▶ [Action item] Where does "plans" appear in the data? Return each line that holds it.

▶ [Stored entries]
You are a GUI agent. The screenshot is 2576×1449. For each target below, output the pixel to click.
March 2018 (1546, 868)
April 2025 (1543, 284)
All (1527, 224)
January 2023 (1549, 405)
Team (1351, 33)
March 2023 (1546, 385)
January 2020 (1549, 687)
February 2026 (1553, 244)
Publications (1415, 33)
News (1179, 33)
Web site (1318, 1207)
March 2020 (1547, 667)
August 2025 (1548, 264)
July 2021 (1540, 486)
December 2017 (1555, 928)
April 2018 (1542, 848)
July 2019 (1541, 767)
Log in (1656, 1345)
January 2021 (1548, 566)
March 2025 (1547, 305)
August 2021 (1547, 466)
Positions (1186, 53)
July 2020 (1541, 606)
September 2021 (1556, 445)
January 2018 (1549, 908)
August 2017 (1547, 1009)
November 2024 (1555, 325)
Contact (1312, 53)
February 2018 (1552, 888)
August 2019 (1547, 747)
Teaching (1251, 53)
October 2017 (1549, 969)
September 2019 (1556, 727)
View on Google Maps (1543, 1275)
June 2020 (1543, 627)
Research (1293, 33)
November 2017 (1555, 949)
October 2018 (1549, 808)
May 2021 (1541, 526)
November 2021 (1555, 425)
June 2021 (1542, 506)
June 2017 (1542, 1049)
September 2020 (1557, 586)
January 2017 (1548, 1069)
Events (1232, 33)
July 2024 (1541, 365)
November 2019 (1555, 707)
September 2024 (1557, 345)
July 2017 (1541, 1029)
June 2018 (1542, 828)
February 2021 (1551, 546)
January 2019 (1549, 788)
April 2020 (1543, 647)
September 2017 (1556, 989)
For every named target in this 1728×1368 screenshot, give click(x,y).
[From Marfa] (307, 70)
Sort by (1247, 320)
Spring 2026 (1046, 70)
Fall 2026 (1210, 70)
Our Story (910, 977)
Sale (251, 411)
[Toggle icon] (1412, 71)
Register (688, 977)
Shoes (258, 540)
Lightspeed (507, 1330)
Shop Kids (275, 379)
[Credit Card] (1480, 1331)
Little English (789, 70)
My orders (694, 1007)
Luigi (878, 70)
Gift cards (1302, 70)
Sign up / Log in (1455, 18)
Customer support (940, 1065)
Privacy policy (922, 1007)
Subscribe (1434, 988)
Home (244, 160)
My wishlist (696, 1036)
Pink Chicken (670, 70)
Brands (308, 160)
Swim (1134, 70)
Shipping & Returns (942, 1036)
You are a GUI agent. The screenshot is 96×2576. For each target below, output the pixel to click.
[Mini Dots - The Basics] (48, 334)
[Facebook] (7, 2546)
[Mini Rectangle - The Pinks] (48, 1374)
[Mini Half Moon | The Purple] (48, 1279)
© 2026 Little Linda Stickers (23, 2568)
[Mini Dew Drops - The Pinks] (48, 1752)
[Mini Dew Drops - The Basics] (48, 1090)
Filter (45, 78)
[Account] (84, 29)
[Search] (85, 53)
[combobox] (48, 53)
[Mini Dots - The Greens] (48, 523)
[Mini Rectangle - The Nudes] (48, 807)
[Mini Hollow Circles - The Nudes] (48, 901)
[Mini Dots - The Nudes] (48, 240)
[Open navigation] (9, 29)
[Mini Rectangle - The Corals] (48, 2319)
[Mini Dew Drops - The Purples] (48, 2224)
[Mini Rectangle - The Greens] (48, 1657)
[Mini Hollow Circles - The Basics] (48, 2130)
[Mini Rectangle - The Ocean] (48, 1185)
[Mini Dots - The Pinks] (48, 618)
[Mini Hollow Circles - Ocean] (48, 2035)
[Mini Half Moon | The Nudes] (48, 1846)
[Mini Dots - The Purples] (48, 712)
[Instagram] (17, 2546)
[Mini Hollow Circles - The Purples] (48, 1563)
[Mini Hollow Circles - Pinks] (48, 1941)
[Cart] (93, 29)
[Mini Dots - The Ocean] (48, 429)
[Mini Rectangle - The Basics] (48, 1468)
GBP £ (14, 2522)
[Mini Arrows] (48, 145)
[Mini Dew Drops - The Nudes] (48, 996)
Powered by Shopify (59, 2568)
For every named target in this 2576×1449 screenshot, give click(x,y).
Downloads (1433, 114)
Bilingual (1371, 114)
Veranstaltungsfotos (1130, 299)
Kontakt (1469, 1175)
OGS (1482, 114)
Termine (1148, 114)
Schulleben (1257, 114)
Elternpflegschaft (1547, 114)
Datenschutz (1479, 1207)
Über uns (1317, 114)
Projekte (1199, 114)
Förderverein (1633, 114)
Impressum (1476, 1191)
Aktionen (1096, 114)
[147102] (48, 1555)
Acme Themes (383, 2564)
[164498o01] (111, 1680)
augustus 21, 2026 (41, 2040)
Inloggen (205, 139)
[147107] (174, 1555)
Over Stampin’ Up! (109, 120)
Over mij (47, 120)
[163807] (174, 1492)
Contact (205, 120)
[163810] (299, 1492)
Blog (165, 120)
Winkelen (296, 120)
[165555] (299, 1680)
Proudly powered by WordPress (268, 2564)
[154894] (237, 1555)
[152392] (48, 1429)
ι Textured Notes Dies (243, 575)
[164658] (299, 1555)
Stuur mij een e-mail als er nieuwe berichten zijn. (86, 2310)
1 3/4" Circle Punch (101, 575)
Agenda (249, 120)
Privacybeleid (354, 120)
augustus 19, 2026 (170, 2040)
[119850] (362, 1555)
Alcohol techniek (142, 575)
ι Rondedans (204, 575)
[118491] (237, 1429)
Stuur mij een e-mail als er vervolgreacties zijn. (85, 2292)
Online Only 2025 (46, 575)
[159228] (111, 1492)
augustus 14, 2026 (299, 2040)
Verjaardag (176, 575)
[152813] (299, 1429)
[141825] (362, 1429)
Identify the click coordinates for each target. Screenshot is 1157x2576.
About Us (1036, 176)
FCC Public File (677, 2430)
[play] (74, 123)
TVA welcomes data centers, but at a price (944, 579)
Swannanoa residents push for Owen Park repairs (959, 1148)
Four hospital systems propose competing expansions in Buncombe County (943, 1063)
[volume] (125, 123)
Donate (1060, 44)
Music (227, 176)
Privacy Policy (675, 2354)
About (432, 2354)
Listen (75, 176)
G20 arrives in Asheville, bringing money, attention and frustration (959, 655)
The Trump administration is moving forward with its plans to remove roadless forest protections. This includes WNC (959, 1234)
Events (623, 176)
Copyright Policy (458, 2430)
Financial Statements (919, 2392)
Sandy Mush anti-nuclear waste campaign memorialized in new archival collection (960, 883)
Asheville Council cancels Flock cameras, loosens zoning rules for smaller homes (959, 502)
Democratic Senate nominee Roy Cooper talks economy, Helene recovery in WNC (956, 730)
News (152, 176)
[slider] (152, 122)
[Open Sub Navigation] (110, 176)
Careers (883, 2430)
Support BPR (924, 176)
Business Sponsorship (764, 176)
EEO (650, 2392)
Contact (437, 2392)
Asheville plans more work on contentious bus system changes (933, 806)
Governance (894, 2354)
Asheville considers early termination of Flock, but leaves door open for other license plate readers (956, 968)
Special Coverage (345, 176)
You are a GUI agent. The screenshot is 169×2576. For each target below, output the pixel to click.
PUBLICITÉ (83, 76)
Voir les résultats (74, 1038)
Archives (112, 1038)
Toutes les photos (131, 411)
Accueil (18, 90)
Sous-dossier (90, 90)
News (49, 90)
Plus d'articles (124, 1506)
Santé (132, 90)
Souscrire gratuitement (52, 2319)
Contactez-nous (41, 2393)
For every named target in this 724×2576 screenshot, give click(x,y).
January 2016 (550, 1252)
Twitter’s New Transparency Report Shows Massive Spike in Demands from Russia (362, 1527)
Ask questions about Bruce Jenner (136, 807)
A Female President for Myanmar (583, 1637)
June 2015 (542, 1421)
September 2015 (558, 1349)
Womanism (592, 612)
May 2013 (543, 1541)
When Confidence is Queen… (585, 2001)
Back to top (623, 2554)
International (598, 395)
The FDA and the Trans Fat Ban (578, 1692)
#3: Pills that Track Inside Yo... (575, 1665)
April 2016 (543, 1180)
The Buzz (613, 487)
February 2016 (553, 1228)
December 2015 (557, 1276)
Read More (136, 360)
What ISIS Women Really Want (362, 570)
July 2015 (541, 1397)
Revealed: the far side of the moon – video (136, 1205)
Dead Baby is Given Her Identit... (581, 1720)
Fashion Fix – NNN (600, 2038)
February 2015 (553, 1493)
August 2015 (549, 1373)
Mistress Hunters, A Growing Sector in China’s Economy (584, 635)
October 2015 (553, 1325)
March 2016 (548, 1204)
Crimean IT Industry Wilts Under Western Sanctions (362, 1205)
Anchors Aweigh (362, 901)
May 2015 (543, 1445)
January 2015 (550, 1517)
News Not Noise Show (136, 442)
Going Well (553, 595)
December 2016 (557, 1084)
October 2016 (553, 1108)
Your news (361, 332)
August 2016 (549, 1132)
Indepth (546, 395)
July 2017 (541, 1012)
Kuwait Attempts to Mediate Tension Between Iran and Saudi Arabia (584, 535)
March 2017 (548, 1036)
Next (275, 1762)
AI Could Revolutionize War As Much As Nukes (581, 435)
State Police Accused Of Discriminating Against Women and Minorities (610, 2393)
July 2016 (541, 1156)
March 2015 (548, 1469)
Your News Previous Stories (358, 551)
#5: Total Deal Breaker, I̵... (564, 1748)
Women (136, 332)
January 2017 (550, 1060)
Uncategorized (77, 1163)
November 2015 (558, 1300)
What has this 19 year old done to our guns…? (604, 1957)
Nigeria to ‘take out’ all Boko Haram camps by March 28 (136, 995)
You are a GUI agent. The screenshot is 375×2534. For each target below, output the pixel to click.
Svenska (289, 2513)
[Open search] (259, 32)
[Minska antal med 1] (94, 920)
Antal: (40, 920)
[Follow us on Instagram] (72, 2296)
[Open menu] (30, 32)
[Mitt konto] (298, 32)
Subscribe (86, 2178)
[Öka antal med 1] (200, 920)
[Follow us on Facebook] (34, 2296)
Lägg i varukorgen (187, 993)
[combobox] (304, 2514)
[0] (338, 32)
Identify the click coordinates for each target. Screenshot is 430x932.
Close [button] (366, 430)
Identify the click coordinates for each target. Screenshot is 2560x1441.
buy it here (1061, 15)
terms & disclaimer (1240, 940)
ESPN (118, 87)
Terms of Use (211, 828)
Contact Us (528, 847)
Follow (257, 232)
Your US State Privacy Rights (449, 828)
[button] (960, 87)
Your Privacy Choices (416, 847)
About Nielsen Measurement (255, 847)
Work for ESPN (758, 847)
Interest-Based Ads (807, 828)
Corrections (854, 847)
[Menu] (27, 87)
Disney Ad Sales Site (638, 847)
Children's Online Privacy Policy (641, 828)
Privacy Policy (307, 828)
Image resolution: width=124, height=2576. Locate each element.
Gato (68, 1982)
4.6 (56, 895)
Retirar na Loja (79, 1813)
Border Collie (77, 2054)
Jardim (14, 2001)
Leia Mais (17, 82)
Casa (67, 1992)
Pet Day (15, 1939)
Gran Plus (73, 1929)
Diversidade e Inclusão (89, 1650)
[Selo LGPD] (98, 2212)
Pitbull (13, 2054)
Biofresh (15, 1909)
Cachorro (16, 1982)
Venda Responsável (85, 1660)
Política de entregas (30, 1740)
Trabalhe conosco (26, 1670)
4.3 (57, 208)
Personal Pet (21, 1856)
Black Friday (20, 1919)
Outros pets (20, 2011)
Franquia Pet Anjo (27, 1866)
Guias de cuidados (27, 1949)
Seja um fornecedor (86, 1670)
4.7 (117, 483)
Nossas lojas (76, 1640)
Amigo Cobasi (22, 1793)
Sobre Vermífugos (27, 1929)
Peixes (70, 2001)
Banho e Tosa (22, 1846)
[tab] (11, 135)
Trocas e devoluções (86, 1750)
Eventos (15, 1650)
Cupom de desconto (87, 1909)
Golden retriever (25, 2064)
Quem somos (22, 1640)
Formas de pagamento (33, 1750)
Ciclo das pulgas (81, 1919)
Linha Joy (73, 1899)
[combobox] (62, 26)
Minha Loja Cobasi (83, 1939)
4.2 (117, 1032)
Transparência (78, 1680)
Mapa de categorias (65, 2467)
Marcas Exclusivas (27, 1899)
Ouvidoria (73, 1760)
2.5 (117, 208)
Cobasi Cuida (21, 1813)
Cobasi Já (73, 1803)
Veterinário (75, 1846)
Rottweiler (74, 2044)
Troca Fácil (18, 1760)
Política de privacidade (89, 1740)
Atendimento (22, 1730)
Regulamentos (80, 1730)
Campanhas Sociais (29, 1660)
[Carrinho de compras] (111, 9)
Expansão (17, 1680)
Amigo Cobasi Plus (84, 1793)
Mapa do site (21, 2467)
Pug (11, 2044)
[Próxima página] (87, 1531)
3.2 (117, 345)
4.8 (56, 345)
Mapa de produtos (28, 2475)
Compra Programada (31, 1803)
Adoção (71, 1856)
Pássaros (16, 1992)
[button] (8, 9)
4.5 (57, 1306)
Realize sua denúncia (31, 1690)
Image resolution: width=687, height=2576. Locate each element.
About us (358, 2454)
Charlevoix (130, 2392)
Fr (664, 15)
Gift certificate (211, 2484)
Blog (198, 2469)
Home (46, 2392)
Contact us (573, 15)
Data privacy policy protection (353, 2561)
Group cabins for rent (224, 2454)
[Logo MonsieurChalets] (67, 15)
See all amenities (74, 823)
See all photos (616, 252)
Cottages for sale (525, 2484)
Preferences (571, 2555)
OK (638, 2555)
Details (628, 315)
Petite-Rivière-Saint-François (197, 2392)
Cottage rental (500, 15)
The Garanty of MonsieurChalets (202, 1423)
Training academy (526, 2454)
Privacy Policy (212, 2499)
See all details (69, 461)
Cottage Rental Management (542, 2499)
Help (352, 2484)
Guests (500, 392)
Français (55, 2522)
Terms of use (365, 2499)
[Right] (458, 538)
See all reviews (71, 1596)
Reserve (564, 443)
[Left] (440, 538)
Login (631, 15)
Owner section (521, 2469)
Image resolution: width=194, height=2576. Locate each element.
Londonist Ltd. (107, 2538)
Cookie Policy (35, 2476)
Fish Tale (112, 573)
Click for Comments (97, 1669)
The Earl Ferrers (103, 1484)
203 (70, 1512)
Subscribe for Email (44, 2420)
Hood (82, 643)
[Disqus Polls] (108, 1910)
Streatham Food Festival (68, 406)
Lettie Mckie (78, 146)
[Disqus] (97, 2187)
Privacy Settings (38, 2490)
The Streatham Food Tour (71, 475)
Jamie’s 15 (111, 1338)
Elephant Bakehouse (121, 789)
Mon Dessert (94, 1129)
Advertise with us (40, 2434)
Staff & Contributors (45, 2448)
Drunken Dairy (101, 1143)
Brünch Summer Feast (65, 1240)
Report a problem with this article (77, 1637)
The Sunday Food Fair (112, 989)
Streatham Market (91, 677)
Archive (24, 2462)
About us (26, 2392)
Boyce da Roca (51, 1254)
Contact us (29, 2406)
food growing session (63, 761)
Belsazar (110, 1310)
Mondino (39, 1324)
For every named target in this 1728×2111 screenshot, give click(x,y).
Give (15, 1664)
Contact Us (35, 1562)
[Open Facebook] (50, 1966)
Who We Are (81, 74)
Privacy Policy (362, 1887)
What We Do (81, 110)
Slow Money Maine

▶ [Result of the task]
The Trump administration is moving forward with its plans to remove roadless forest protections. This includes WNC (959, 1234)
Asheville plans more work on contentious bus system changes (933, 806)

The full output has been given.